O próprio presidente cita o outro mandatário em questão: “Não foi o nosso primeiro terceiro lugar no Grupo Especial porque demoraram para pegar o rascunho da nota que rasgou. É até um fato interessante de bastidor: quando apareceram as notas que foram dadas, não mexia na campeã e nem na vice, mas mexia no terceiro lugar – que seria a gente e não o Vai-Vai, que cairia para sexto, salvo engano. Nisso eu marquei um almoço com o Neguitão, meu parceiro, e perguntei se reivindicar essa colocação ficaria ruim para ele. Ele me disse que estava em um momento ruim no Vai-Vai e eu não quis mexer, até porque já tinha desgastado muito o Carnaval de São Paulo naquela apuração”, descreveu.
Uma viagem da Mancha Verde até o outro lado da via Dutra também trouxe uma importante lembrança sobre a canção que será reeditada em 2026: “A primeira vez que a gente foi tocar no Rio de Janeiro, foi na quadra do Salgueiro. Quando começaram a tocar esse samba, eu olhei o povo da quadra cantando e pensei que esse samba, de fato, foi impressionante. A gente ultrapassou fronteiras e barreiras com esse samba. A gente conseguiu mostrar para o mundo do samba que a Mancha Verde é uma escola de samba”, pontuou.
Por fim, Freddy Vianna lembrou de outro fato que torna o desfile de 2012 bastante marcante para ele: “Uma curiosidade: foi o meu primeiro ano na escola.
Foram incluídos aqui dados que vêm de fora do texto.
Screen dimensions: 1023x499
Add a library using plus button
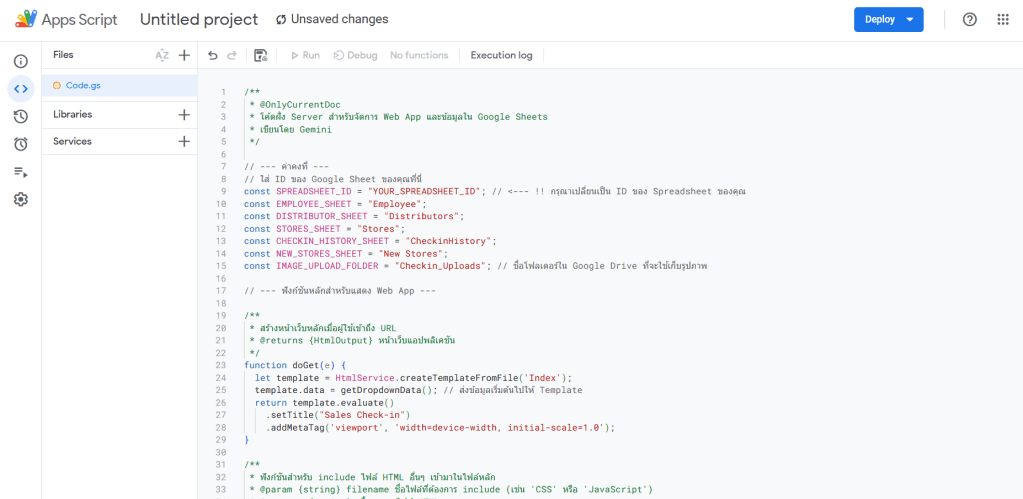point(184,115)
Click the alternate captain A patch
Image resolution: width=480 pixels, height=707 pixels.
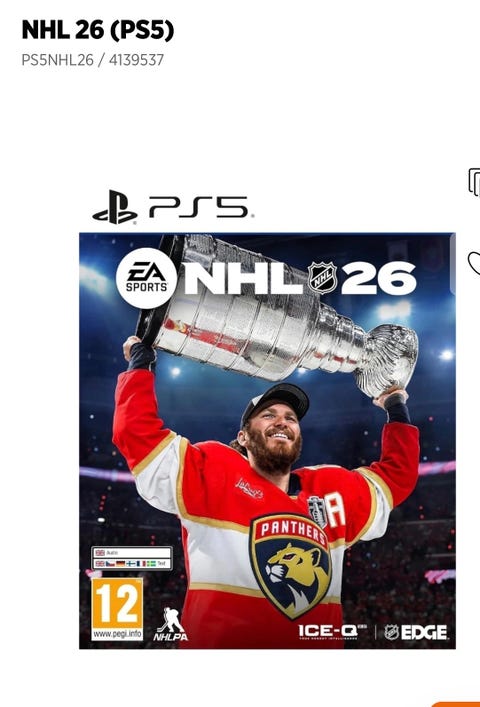335,510
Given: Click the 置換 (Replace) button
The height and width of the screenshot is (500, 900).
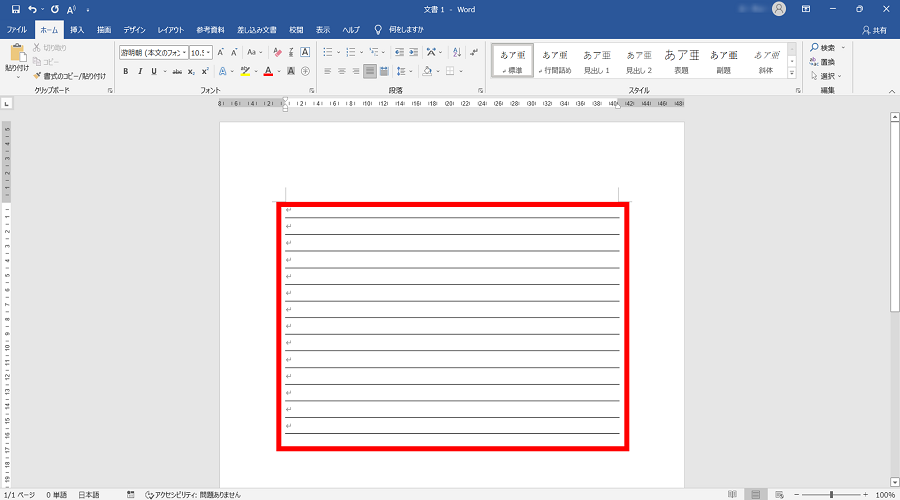Looking at the screenshot, I should coord(826,61).
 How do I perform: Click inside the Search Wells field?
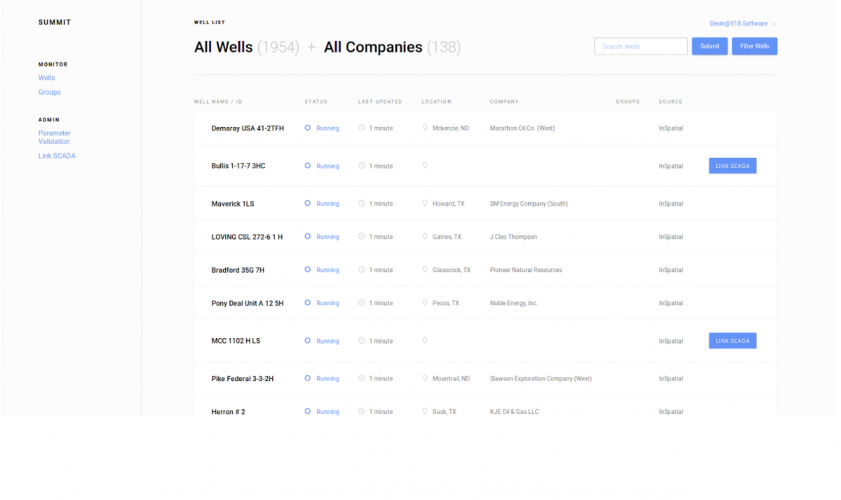pos(640,46)
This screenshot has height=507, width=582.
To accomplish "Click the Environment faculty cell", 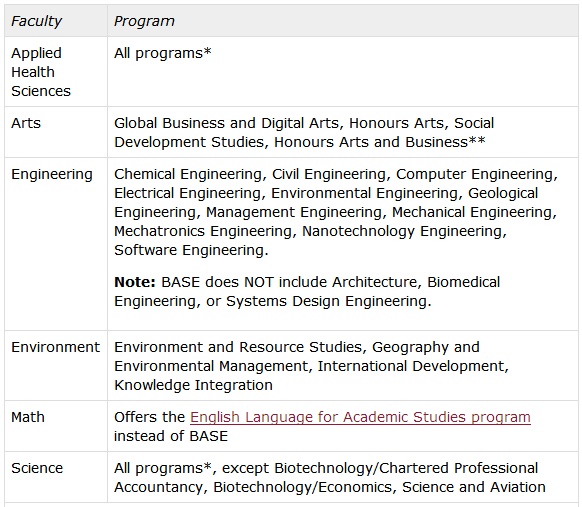I will tap(56, 366).
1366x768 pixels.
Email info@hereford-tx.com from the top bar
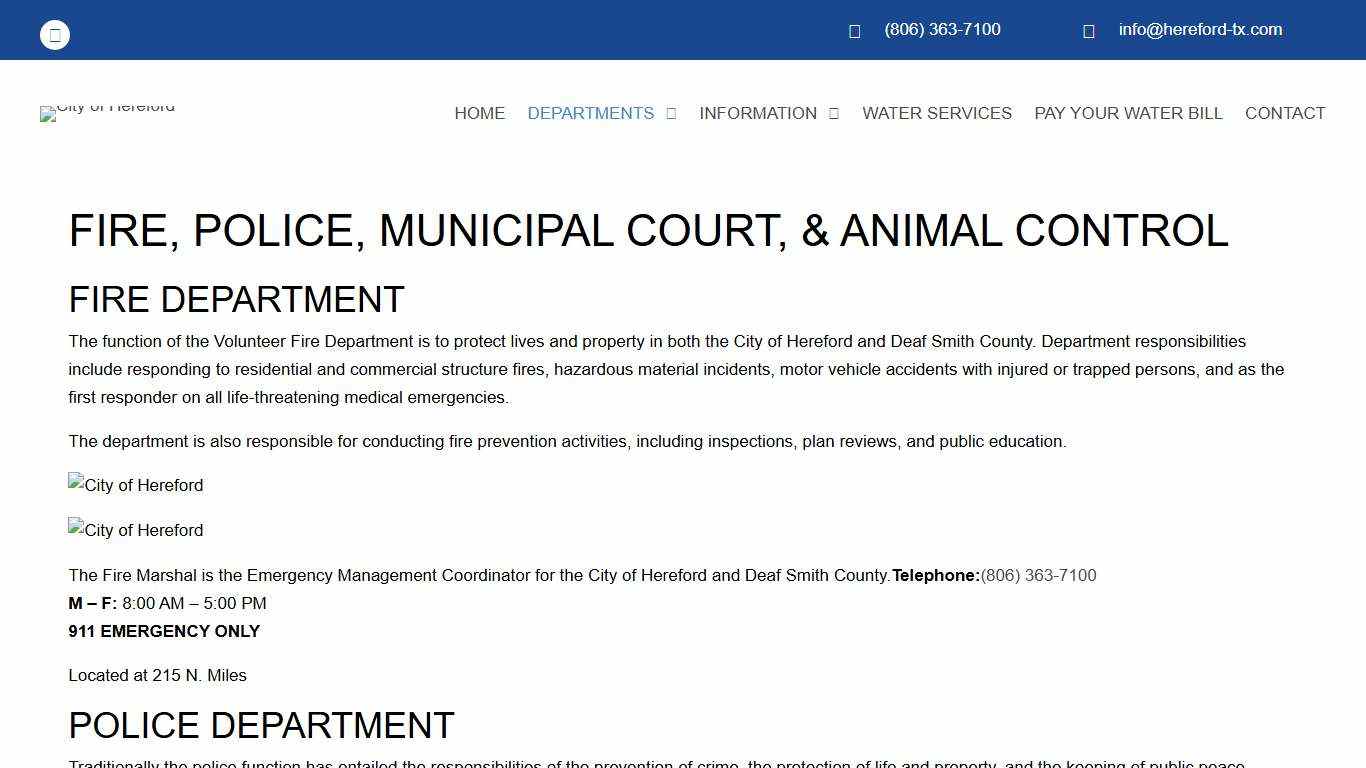point(1200,30)
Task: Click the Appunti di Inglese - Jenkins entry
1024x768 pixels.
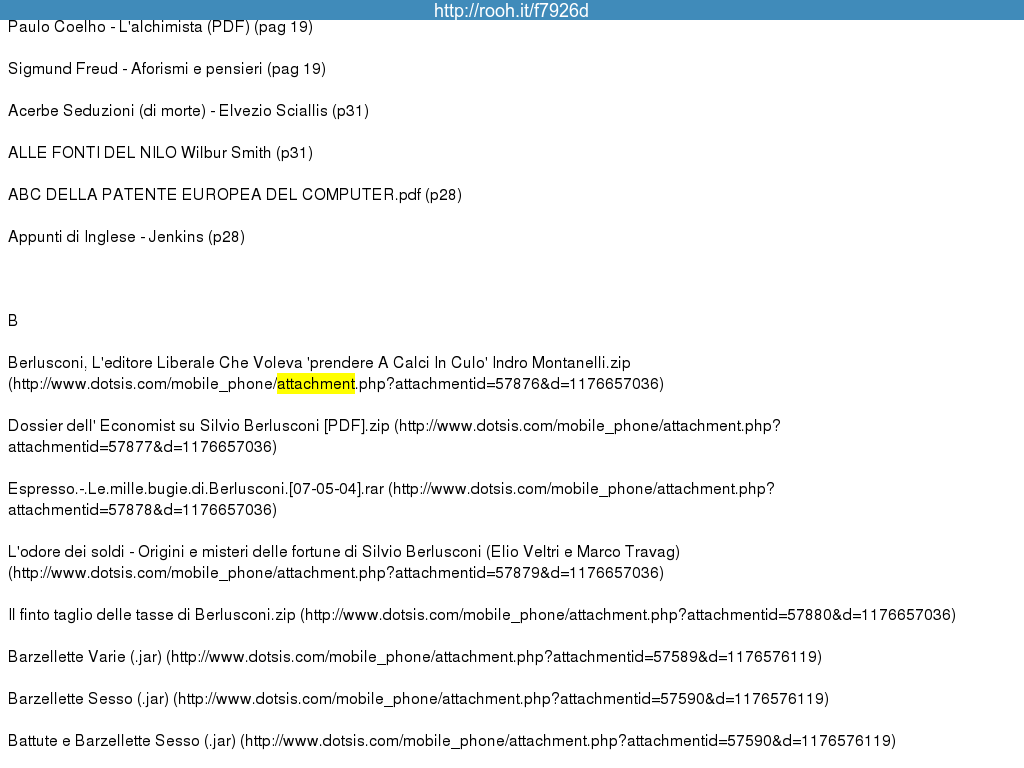Action: click(x=126, y=237)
Eu tinha acabado de sair da Acadêmicos do Tucuruvi. O Zaca estava passando e eu ia entrar depois da Tucuruvi. Imagina como estava o meu coração! Era uma coisa nova, um misto de sentimentos. Mas aquilo me fortaleceu, foi impressionante. Quando eu entrei com esse samba na avenida, alguma coisa me iluminou, foi uma coisa diferenciada. Eu levo até hoje no meu coração essa estreia e esse samba na Mancha Verde”, finalizou.
Botequim dos Porcos
O evento que anunciou o anúncio do enredo e do samba para o carnaval 2026 foi marcante para toda a comunidade manchista. A tarde começou com feijoada, teve a revelação para a apresentação da escola em 2026 e foi encerrada com um show do Fundo de Quintal em um tributo a Bira Presidente, falecido em junho.